(Screenshot grounding data)
::::::::

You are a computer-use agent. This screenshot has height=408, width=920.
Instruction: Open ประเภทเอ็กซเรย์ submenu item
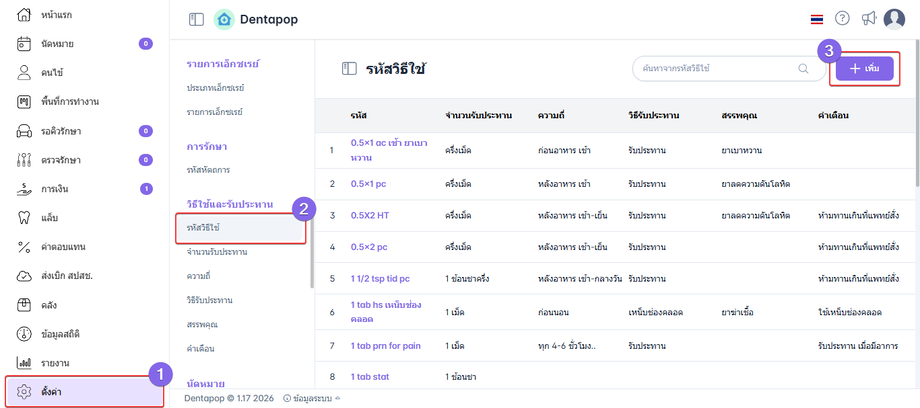point(217,88)
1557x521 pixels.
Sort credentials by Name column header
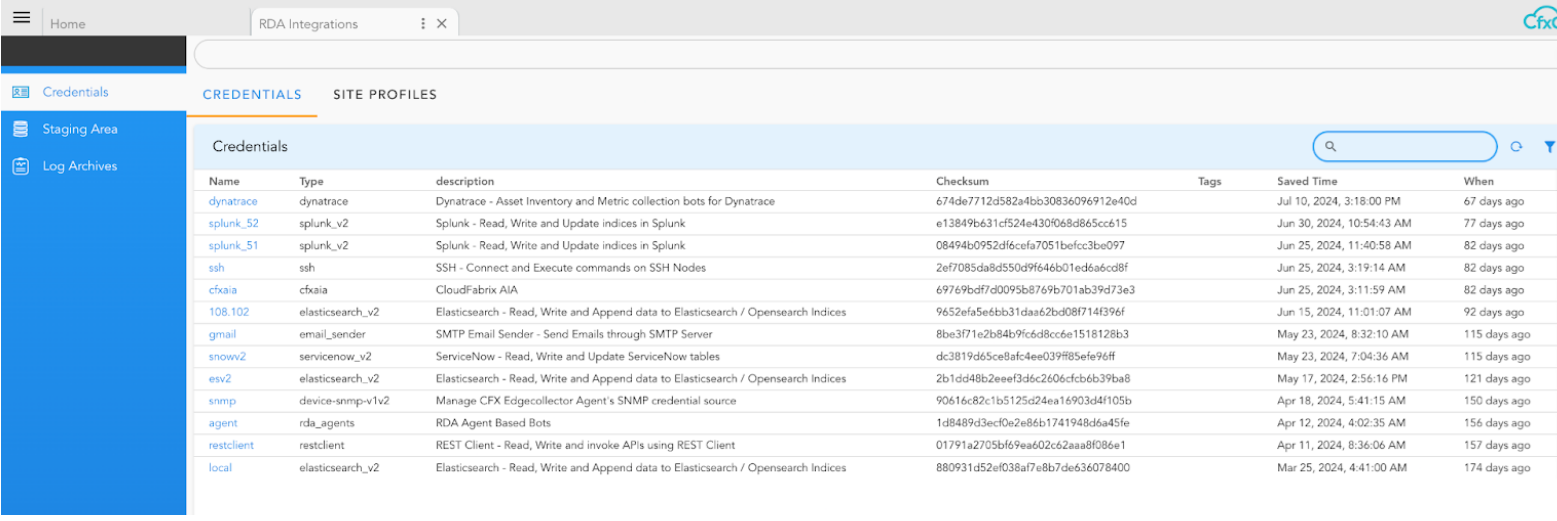224,181
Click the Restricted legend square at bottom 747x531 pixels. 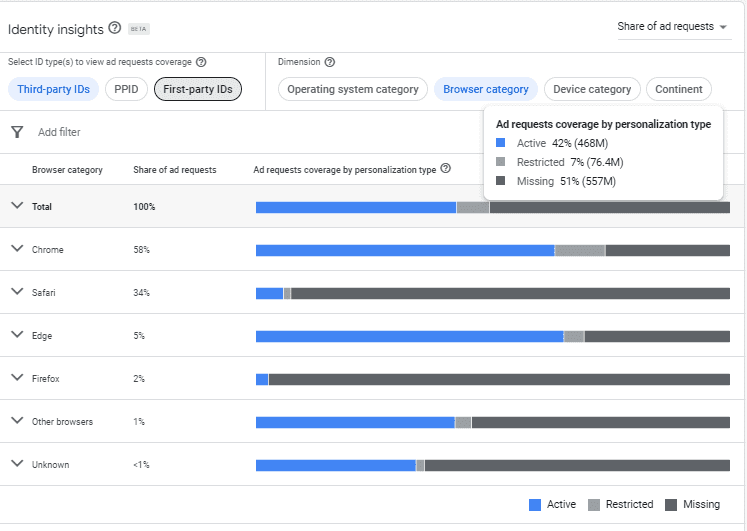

::::::::

:: WHAT TO WORK ON ::
Print every record exactly, without the pictures.

:: EXPECTED ANSWER ::
You are a computer-use agent. This screenshot has height=408, width=920.
Instruction: Open ประเภทเอ็กซเรย์ submenu item
point(217,88)
1557x521 pixels.
Sort credentials by Name column header
224,181
Click the Restricted legend square at bottom 747x531 pixels. 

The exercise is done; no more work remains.